SHORT EXERCISE ::
Reproduce the material verbatim, beginning with the line that contains "Locate an element on the screen. This" and ending after the line that contains "insert/remove bulleted list".

-- DATA LISTING start --

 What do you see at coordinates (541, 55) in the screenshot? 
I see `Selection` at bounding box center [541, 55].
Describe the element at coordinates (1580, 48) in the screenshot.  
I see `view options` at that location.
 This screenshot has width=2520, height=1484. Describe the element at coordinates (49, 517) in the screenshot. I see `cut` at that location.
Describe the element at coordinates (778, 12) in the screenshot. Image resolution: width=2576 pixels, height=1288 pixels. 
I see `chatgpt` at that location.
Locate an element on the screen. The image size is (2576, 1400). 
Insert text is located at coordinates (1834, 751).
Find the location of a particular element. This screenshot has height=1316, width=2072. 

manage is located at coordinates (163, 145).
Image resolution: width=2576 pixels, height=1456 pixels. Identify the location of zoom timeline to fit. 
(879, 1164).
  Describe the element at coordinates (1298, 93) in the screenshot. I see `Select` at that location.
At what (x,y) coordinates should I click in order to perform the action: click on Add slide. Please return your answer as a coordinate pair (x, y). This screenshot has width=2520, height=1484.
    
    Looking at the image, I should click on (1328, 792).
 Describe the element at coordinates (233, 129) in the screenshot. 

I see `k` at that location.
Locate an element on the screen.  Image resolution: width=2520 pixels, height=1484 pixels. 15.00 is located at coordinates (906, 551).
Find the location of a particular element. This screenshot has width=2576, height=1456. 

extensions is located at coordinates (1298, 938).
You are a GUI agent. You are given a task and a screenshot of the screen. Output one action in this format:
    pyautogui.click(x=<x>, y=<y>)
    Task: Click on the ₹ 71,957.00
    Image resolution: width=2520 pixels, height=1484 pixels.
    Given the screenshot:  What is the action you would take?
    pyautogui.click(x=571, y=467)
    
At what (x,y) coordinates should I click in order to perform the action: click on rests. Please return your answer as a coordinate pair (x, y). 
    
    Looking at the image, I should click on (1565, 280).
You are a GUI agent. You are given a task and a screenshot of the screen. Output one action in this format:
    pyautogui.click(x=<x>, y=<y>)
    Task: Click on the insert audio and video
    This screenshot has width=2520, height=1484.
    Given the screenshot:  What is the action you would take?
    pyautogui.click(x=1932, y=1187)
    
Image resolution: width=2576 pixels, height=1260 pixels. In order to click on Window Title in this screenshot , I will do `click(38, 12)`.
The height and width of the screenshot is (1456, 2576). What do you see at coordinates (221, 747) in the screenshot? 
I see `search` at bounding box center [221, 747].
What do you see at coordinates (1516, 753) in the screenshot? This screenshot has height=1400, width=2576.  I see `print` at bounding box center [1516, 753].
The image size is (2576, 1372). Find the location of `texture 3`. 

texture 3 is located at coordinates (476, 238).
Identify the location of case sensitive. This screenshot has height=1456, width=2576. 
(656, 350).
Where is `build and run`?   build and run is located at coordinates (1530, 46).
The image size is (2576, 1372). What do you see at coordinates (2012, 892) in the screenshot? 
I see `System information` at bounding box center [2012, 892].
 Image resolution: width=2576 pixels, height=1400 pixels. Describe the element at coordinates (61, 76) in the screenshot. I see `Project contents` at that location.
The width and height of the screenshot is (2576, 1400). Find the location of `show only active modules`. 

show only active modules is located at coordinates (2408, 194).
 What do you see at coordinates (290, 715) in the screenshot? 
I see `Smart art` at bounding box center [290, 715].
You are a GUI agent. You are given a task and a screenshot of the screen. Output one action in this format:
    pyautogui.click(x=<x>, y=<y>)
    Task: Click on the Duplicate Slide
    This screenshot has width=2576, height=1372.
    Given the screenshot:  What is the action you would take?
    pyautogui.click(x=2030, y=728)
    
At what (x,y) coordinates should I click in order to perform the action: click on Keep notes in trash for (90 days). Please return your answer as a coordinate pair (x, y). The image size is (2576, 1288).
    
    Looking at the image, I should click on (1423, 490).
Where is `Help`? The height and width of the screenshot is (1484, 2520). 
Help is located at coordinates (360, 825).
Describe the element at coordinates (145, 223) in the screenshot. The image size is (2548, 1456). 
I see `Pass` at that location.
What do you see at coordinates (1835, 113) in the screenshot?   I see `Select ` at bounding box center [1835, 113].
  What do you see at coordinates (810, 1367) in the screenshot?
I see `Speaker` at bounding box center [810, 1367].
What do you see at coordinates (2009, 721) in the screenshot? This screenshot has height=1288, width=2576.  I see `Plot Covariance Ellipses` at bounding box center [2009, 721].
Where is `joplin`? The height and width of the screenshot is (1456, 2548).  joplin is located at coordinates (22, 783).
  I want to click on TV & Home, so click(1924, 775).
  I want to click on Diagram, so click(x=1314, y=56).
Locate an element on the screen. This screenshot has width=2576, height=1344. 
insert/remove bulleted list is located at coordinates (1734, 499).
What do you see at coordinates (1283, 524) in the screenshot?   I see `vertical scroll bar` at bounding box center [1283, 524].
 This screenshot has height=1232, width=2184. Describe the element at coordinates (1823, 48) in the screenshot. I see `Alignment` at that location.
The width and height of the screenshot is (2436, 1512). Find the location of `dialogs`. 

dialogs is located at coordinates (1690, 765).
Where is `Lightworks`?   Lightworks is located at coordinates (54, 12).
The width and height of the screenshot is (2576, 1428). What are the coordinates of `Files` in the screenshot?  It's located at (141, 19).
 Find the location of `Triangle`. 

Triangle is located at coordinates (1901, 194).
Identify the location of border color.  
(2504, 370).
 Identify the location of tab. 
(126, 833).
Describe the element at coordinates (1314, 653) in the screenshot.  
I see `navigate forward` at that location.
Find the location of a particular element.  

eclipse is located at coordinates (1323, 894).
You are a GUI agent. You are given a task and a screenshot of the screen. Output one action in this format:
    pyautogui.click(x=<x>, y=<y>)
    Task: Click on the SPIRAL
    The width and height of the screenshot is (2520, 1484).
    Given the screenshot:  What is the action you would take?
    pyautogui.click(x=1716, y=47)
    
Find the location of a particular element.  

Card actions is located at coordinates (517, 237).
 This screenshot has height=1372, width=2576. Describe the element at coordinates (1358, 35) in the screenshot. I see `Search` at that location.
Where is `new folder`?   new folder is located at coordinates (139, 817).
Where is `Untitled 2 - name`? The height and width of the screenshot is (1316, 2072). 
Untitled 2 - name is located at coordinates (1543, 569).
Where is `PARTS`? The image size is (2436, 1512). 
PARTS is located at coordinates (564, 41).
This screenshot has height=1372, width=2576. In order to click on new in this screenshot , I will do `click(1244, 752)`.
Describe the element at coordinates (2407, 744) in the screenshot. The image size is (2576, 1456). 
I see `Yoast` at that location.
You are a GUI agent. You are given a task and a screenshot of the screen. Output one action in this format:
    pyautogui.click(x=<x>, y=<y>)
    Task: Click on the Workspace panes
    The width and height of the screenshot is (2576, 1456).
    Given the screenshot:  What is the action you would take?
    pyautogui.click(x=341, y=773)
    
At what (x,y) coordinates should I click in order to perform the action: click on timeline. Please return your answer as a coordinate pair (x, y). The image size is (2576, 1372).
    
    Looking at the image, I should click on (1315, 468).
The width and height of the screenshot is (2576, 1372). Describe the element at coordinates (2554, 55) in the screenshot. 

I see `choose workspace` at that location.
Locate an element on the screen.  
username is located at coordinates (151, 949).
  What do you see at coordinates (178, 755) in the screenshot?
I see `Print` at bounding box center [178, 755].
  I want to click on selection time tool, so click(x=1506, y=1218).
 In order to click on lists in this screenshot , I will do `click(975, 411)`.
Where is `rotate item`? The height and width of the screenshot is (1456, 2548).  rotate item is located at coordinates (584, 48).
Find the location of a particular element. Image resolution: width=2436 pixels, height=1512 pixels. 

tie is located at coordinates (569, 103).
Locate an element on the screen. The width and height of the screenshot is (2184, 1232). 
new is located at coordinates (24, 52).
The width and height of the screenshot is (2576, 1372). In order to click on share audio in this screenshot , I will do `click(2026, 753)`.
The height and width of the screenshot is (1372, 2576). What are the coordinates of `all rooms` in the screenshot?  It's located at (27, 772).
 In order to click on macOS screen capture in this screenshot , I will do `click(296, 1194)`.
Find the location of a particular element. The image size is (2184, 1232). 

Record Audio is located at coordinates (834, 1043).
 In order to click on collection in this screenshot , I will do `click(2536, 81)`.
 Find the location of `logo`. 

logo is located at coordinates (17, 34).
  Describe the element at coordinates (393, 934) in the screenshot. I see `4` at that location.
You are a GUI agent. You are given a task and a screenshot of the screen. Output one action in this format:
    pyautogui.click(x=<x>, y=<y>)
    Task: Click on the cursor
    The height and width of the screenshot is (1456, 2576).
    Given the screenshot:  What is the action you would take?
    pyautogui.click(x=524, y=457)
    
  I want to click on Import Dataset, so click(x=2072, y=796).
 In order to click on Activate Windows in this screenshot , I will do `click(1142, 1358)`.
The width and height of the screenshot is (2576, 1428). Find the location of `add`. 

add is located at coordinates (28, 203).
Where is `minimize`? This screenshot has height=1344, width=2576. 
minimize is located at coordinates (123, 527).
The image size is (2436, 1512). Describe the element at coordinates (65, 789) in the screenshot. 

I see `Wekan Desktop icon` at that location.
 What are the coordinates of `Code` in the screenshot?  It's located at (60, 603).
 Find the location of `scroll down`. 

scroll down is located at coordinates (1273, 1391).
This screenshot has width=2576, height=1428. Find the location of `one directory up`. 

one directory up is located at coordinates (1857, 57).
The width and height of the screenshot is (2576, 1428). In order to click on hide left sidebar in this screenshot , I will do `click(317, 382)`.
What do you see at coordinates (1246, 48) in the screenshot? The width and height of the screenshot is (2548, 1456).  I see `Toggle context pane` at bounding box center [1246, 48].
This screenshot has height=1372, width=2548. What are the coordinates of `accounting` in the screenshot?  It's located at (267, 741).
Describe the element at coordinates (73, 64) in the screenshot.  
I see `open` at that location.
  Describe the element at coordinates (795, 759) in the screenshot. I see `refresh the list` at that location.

-- DATA LISTING end --

SOLUTION TO THIS PROBLEM ::
Locate an element on the screen. This screenshot has width=2576, height=1344. 
insert/remove bulleted list is located at coordinates (1734, 499).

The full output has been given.